# 'America' relative to 'USA' - a semantics thread



## Steven (Apr 9, 2016)

Michael... nothing wrong with writing "American". American means "of the United States of America". What you're mistakenly alluding (in jest, I realize) to me... is my problem with the misuse of the term "_North_ American". Completely different meaning. Canadians are *NOT* Americans (suggest such things at your own risk), but they are certainly North Americans. Mexicans are technically, but... well... even they know that doesn't count [jesting aside, many geopolitical references suggest only Canada and the US are, in fact, part of North America. This is because other than the arbitrary NAFTA, Mexico shares far more with Central America than North America. Canada and USA have a special partnership. Our jabs aside, we're inseparable brothers. Scorned by Mr. Musk, but brothers nevertheless]


----------



## Michael Russo (Oct 15, 2016)

Steven said:


> Michael... nothing wrong with writing "American". American means "of the United States of America". What you're mistakenly alluding (in jest, I realize) to me... is my problem with the misuse of the term "_North_ American". Completely different meaning. Canadians are *NOT* Americans (suggest such things at your own risk), but they are certainly North Americans. Mexicans are technically, but... well... even they know that doesn't count [jesting aside, many geopolitical references suggest only Canada and the US are, in fact, part of North America. This is because other than the arbitrary NAFTA, Mexico shares far more with Central America than North America. Canada and USA have a special partnership. Our jabs aside, we're inseparable brothers. Scorned by Mr. Musk, but brothers nevertheless]


You are totally correct, Steven; thanks for setting me straight.
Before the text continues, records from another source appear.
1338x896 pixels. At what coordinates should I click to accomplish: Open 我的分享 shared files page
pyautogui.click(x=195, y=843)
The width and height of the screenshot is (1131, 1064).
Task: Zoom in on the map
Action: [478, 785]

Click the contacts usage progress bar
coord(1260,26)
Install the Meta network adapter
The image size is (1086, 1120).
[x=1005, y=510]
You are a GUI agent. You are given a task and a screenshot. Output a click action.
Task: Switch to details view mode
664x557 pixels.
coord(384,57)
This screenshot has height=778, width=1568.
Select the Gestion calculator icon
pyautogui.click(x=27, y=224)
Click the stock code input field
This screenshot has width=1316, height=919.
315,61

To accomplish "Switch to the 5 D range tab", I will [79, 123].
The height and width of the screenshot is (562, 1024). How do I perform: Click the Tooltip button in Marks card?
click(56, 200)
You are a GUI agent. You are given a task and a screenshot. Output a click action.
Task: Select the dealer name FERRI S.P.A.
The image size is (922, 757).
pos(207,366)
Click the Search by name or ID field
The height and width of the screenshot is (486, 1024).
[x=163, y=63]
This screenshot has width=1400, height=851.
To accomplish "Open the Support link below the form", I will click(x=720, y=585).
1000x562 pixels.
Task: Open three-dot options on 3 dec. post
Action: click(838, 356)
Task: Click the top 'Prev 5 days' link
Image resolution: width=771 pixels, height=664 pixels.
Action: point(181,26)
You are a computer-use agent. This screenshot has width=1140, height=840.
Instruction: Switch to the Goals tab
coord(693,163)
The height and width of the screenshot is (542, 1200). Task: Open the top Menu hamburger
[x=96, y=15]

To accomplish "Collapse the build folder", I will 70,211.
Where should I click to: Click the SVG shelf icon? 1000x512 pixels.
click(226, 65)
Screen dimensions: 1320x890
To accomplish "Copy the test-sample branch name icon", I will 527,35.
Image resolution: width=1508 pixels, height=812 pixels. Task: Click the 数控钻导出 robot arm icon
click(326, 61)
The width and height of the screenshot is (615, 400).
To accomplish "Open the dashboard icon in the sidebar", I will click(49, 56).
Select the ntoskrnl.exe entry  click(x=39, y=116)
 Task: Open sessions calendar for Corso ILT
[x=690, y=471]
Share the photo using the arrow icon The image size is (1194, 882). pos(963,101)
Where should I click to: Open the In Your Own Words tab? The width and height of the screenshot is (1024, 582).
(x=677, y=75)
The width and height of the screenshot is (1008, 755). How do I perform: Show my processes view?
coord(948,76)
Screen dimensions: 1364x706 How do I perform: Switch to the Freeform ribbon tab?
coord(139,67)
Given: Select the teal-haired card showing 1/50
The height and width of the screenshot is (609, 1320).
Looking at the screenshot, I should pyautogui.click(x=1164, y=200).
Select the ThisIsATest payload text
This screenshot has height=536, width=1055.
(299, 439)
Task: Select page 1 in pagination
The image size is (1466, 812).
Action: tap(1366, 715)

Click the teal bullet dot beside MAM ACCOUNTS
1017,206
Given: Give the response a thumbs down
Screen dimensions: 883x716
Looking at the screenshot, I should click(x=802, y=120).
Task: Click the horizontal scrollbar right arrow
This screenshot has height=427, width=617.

And, of course, you are also right, I love to keep us all entertained with a few jests from time to time as we wait...


----------



## JWardell (May 9, 2016)

Actually, "Made in America" means made in the US, Mexico, or Canada. 
"Made in USA" is the label specific to USA, and even then it only means final assembly.
I've been on projects that confused these two and in order to avoid dire consequences in funding, literally installed one final screw in hundreds of products to qualify.


----------



## Steven (Apr 9, 2016)

I don't think so. FTC excerpt:


> A product has to be "all or virtually all" produced in the United States (or one of its territories or protectorates) to stamp "Made in America" on its packaging or advertising, according to Federal Trade Commission regulations. Among its various mandates, the FTC is charged with policing false or misleading claims about products sold in the U.S.


----------